This past week, a lot of things have actually transpired in my mind. From the incessant long-hours meetings for PW WR(Written Report) at Downtown East Fish and Co Express and in school, to getting The Call from the General Office, to rushing madly for to meet the WR word limit and PW deadline today, it has been pretty much, a rushed week.
First, let me talk about The Call. All week, school has been buzzing about news like whether each other got a call, if yes, from the General Office(GO) or Civics Tutor. From what was heard,no call should be promoted, from CT means advanced and from GO means most likely going to retain. I got The Call on Thursday afternoon, when Dad called while I was PW-ing in the classroom with my PW group. I saw his call, and knew immediately that The Call must have reached him. I wasn't surprised, since I was long mentally prepared. Even my CT said it would be better for me when I met him last week, since this combination I am taking now doesn't seem to suit me very well. Indeed, I must agree, especially for Chem. The reasons, you should know if you have been reading here. I have more or less decided not to argue for advancing when Dad and I see the Principal, which The Call was to arrange for a time, because I will be sending myself into hell from this year end till the A Levels next year if I do. The only thing holding me back now is my friends' unyielding persuasion. They basically just have "DON'T RETAIN PLEASE" written on their faces every time they see me, on top of their endless talks to convince me about it. Other than that, there is also the prospect of another year of CCA(to change or not to change?) and a little bit of sadness of giving up a year, plus the weeny uncertainty brought by the what-if-don't-do-well-again-next-year-then-how question,but that is really small right now to me, because I know that
some best decisions in life, though hard, are a must to make.
And in the case of A Levels here, quality and not quantity matters. I would rather be sad now, than to be devastated later when I get my A Lvls' results and not even qualifying for Uni, much less say the course I want(Mass Comms). Plus, I am VERY much confident of staying on top of the game next year, and being more happy as well.
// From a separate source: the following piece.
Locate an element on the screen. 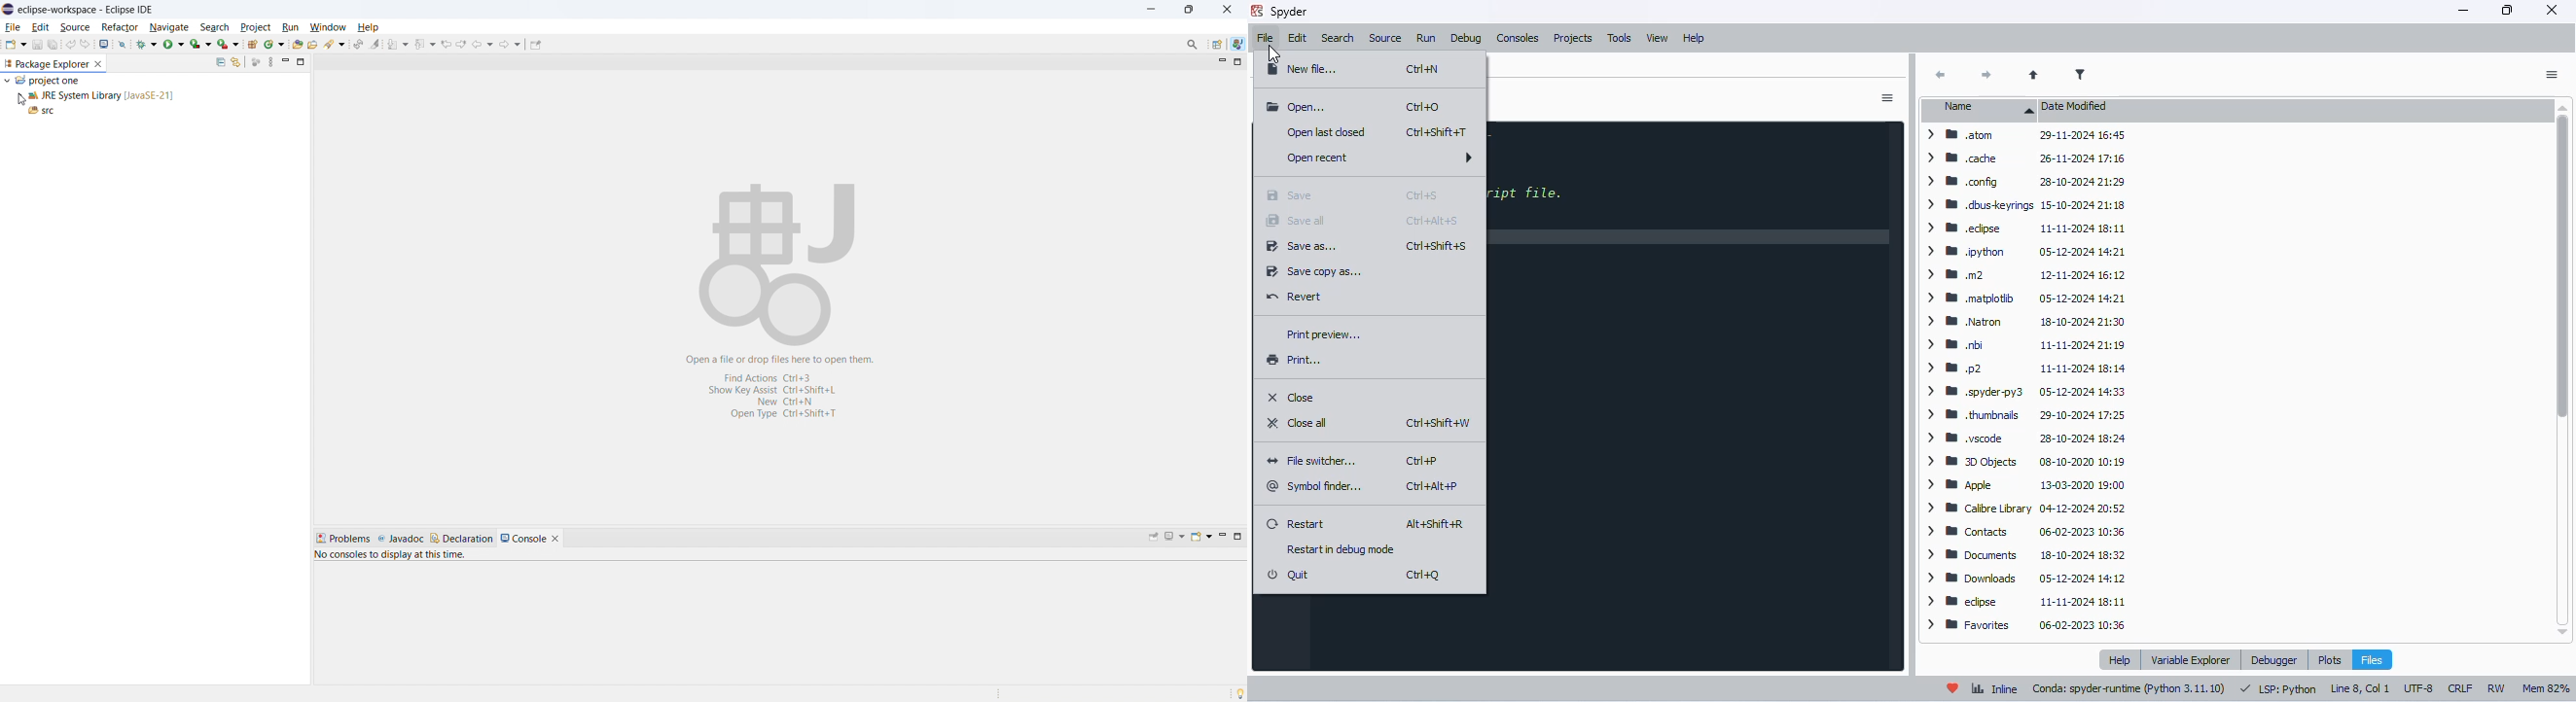 Image resolution: width=2576 pixels, height=728 pixels. open last closed is located at coordinates (1325, 132).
I hope others like me will view this the way I do too, because this is in no way the end of the world, and there are simply SO MUCH good things about another year ahead. I am not saying that one cannot be upset at all, but I just hope that they will see it in a brighter way when the sadness hits, so it won't be prolonged. (:
I am fortunate, because I have my parents' support. Touches me to tears every time I think about it. I just thank god for giving me such great parents. <3 In a way, I wished they'd scolded me, so I could like not feel so guilty for not meeting their expectations. Then again, repeating has lots of benefits (I will post another day about it), so don't feel sorry or anything for me because I am not the least sad about it in any way, especially academically, so don't start in front of me, or you will get a tongue lashing from yours truly.